Collected data
================

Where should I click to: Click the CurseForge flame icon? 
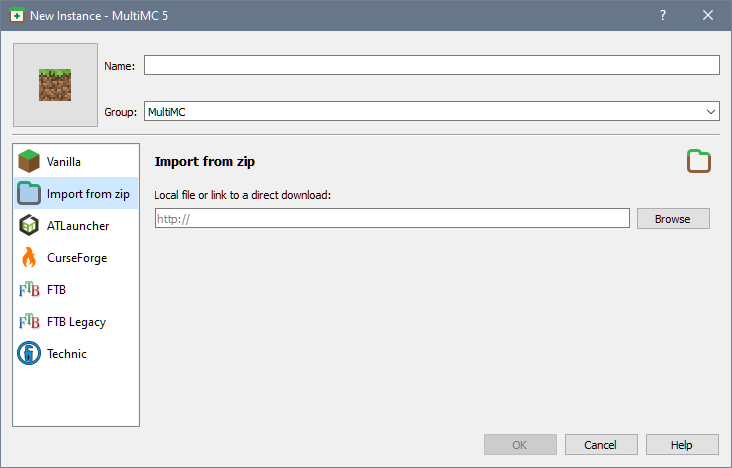29,257
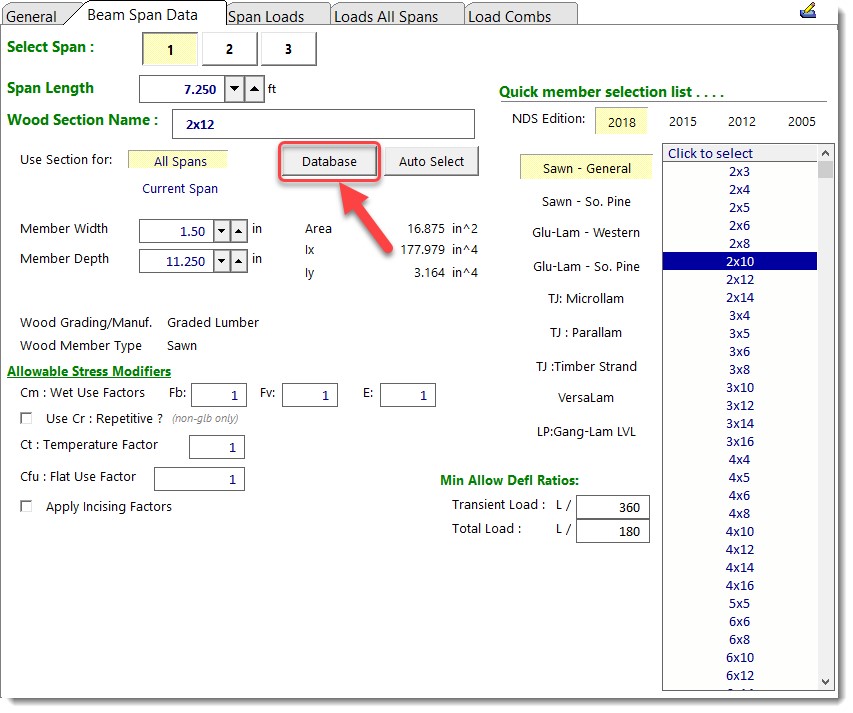Open the General tab
The height and width of the screenshot is (713, 853).
(31, 16)
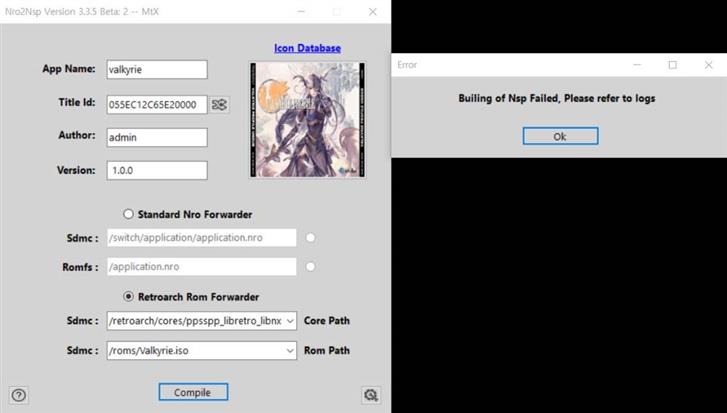The height and width of the screenshot is (413, 727).
Task: Open the Icon Database link
Action: point(307,48)
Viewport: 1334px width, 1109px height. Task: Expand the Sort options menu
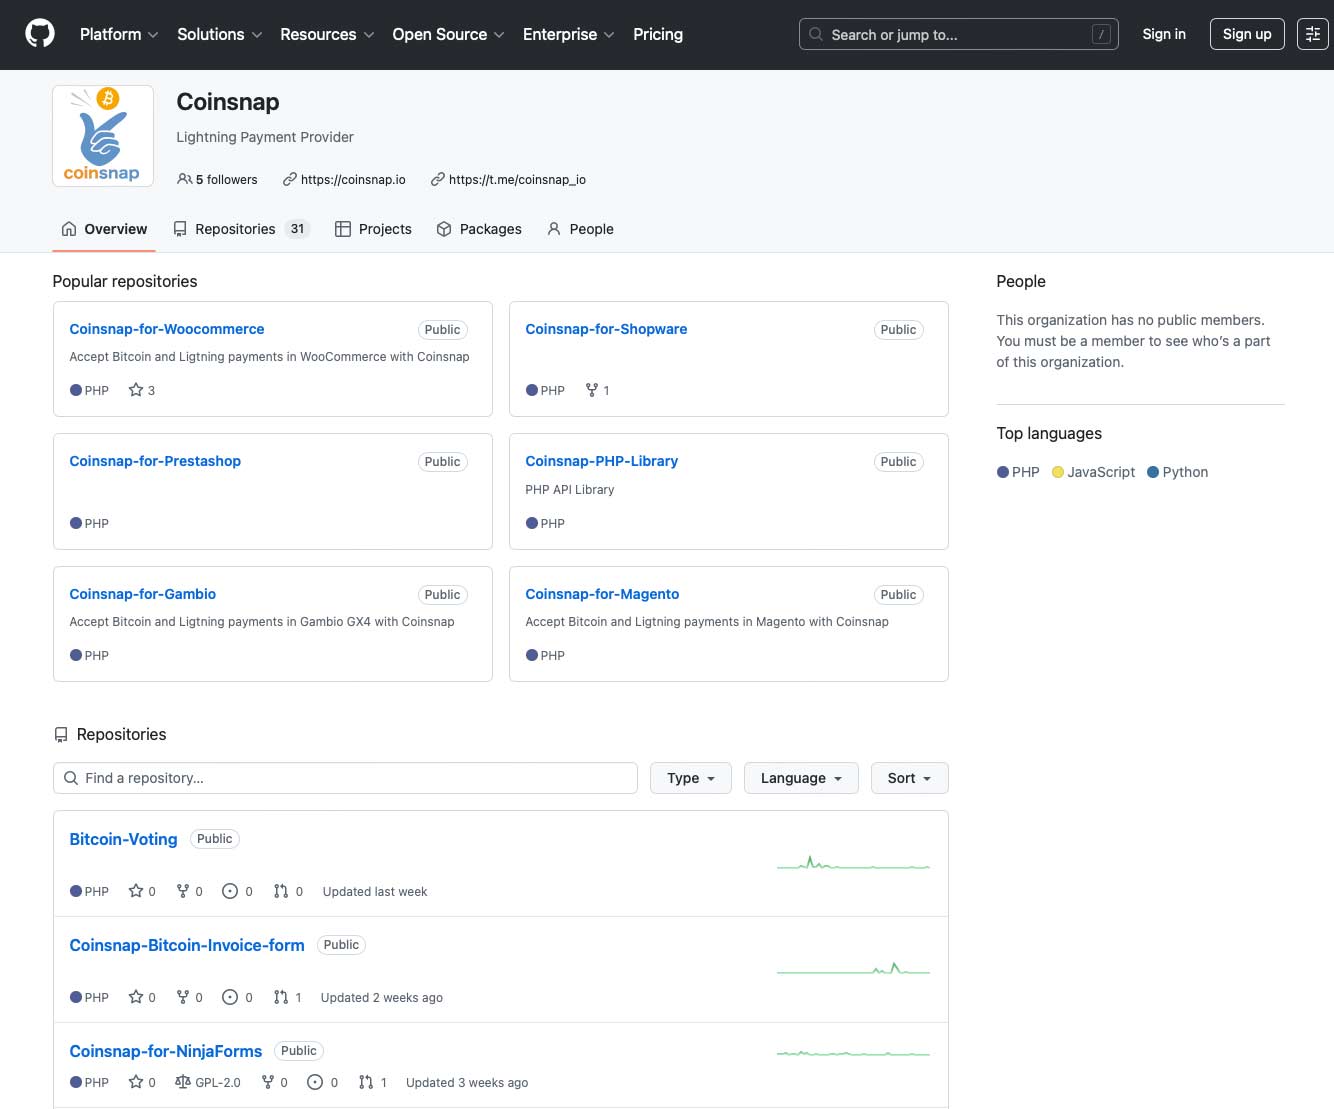pos(908,778)
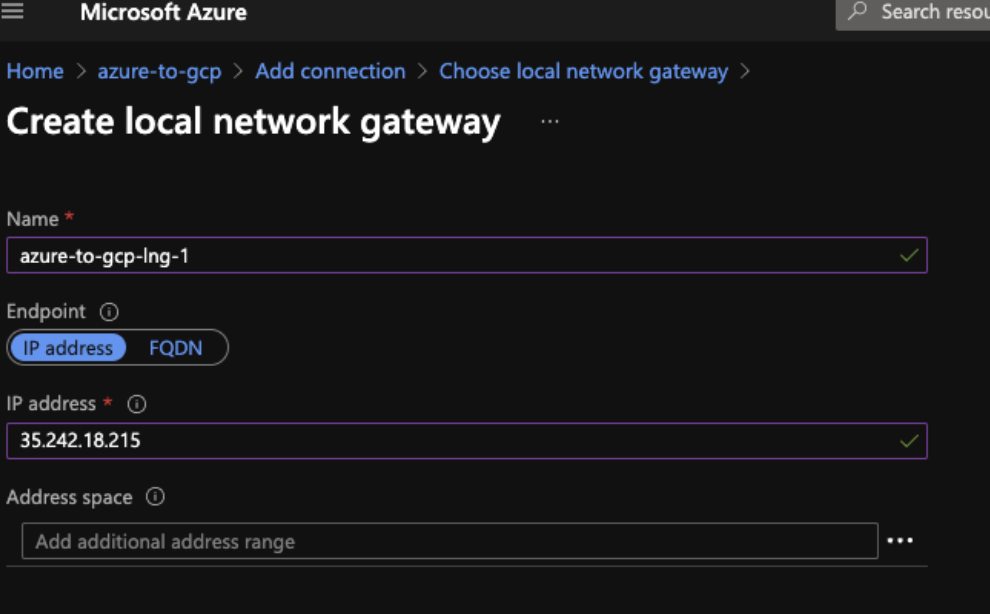The width and height of the screenshot is (990, 614).
Task: Go to Home breadcrumb
Action: pos(35,72)
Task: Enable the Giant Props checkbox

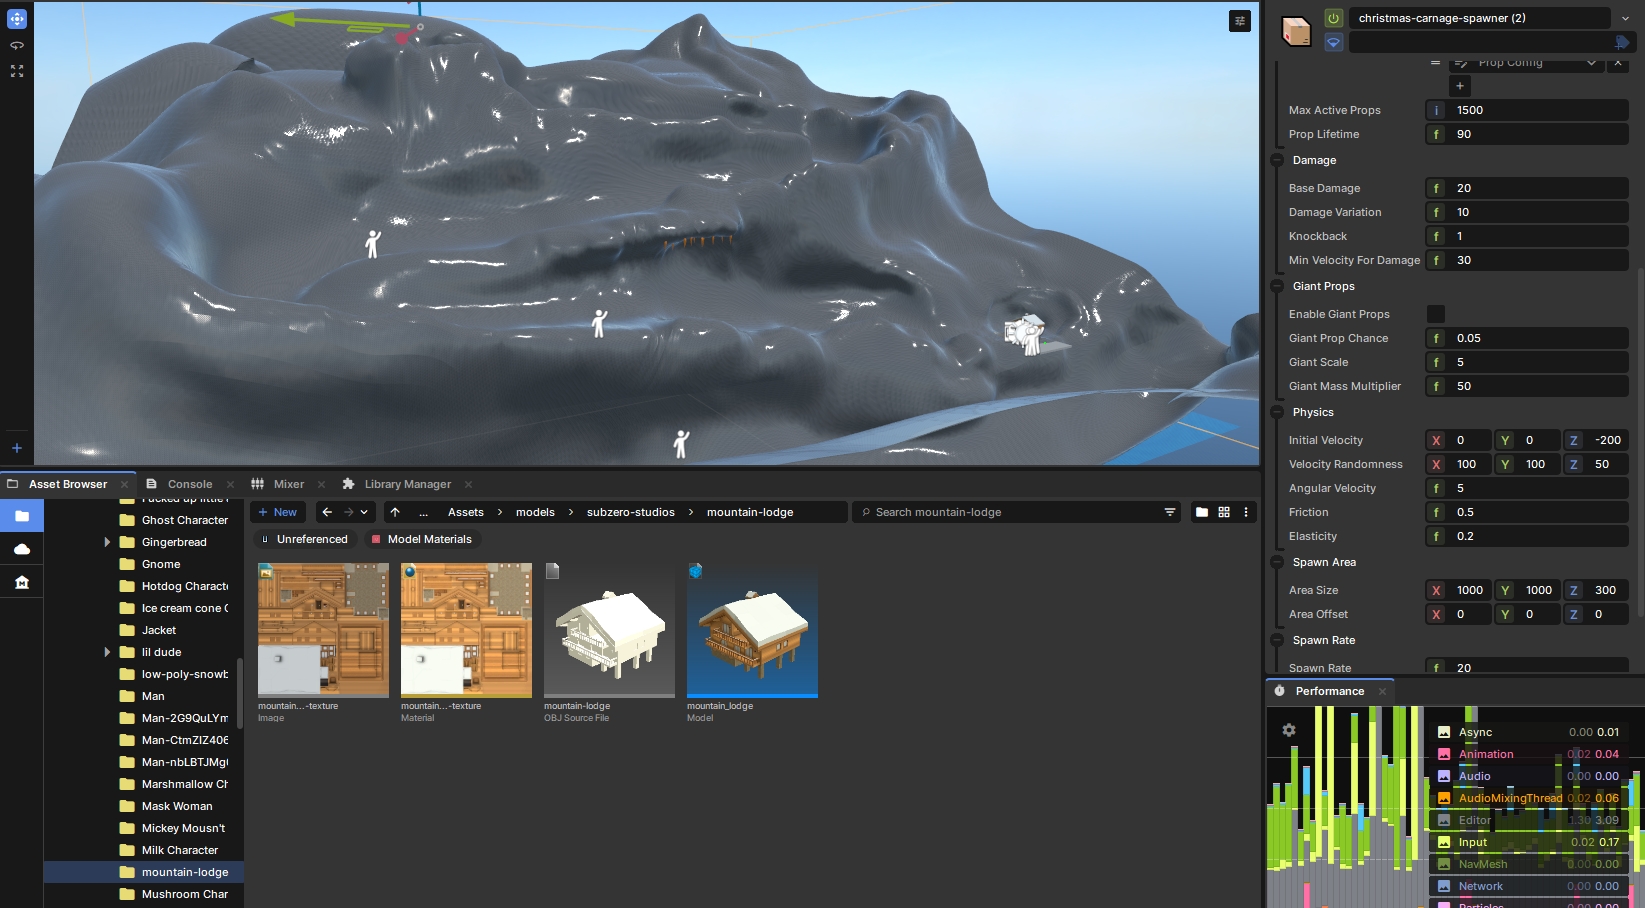Action: (1435, 314)
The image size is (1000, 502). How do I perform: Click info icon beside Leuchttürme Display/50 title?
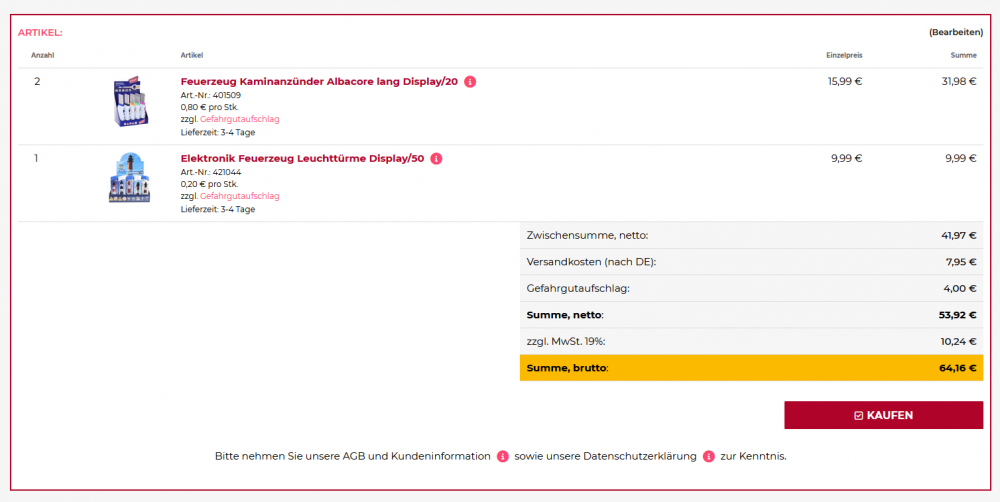pyautogui.click(x=436, y=159)
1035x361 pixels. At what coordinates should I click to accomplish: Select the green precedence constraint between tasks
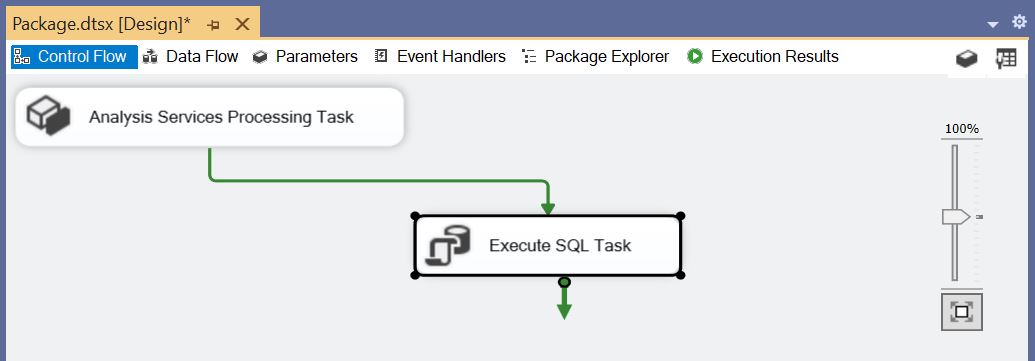[376, 180]
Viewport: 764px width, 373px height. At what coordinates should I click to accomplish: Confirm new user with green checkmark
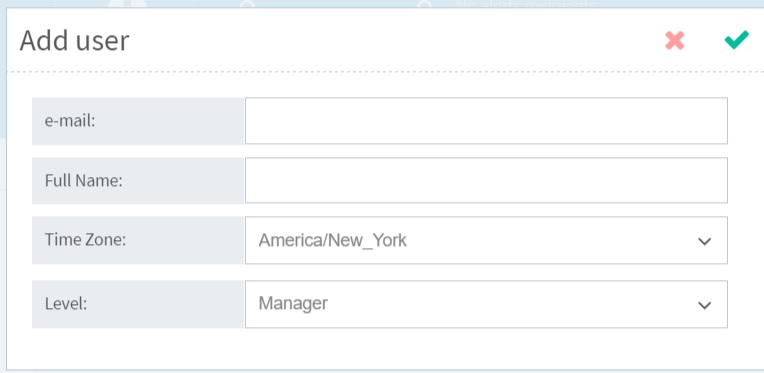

================

» **WHAT THIS TASK INVOLVES**:
All lines from the one holding "1035x361 pixels. At" through the last line of the records need to be copied exactly, both ends included, and the pictures left behind.

» **FINISHED TASK**:
1035x361 pixels. At what coordinates should I click to accomplish: Select the green precedence constraint between tasks
[376, 180]
Viewport: 764px width, 373px height. At what coordinates should I click to accomplish: Confirm new user with green checkmark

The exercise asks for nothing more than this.